Pods are unable to mount PVCs (ISCSi block devices)
Recently we have faced another issue with k8s cluster and trident provided PVCs (iSCSI)
Trident version: 24.10 k8s version: v1.30.6 OS: flatcar 4081.2.0 Container runtime: docker://26.1.0 Kubernetes orchestrator: Rancher (custom cluster) NetApp backend types: ONTAP AFF (ONTAP 9.12.1P12)
Problem description:
After recent problems with a cluster when most of a pods lost an access to the Netapp block volumes (due to unknown reason yet) we are still facing some strange issues with volume attachment. Once pod is restarted (even on other node) it is hanged in Init: 0/1 state. In the describe command output we can see errors like:
- Multi-Attach error for volume "pvc-2f31cac3-3fd2-4730-98de-9f06b5513551" Volume is already exclusively attached to one node and can't be attached to another
We are observing three scenarios regarding above error ^ (Multi-Attach error):
A) Kind VolumeAttachment exists but the node reference is set to the different one than the pod is scheduled
B) Kind VolumeAttachment exists and node equals to the one the pod is scheduled to
C) Kind VolumeAttachment does not exist at all and it is not being created by k8s
As a effect pod does not start (does not transit to the running state) and cluster is unable to resolve the situation on its own. The only one way to at least attempt to fix it, is by manual delete of Kind VolumeAttachment related to the pvc that pod wants to mount - and now two things may happen:
A) Nothing - pod cannot start/ no further events available:
Events: Type Reason Age From Message
Normal Scheduled 116s default-scheduler Successfully assigned X/X-pool-0-3 to node-X
B) After (~5x) several attempts (VolumeAttachment removal) actually pod will finally be able to start.

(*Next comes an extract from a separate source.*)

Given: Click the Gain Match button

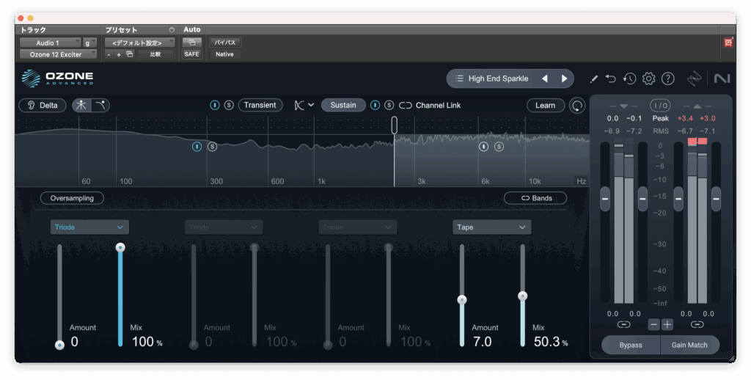Looking at the screenshot, I should 688,345.
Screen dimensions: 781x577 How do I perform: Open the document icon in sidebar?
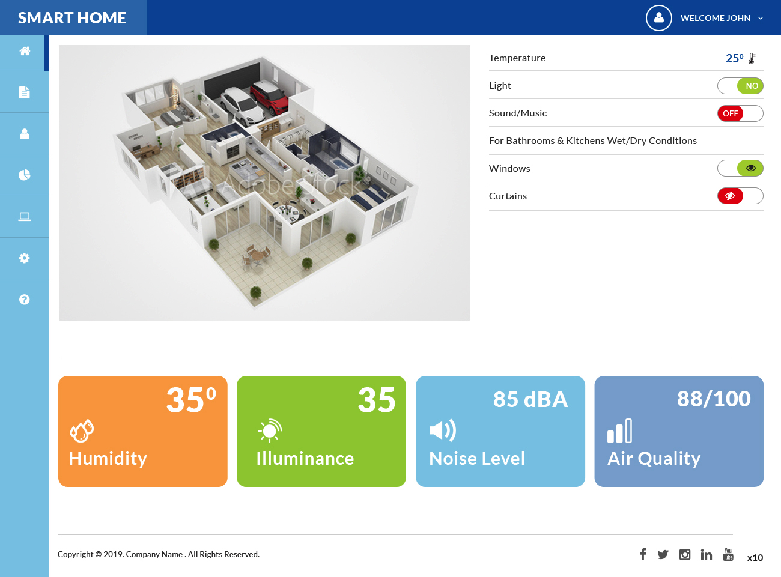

Occassionaly error regarding device not found is present:
- MountVolume.MountDevice failed for volume "pvc-
" : rpc error: code = Internal desc = rpc error: code = Internal desc = failed to stage volume: multipath device not found when it is expected
Cluster worker nodes were rebooted - iSCSI and multipathd seems to be healthy. However whole cluster seems to be struggling with PVC's attachments.
Hi @ptrkmkslv We will need to investigate more to identify the root cause. Can you please open a support case, so that we can collect all the required info to troubleshoot further ?
Has the Netapp storage been upgraded? We have exactly the same situation when updating NetApp MetroCluster to version 9.12.1. The problem corresponds to https://kb.netapp.com/Cloud/Astra/Trident/Trident_iSCSI_paths_do_not_recover_after_ONTAP_Upgrade ^^ Unfortunately, a rescan or reboot of the k8s nodes doesn't help. Only touching the VolumeAttachments resources helped...
@ptrkmkslv Do you have any updates to this issue, or has it been resolved?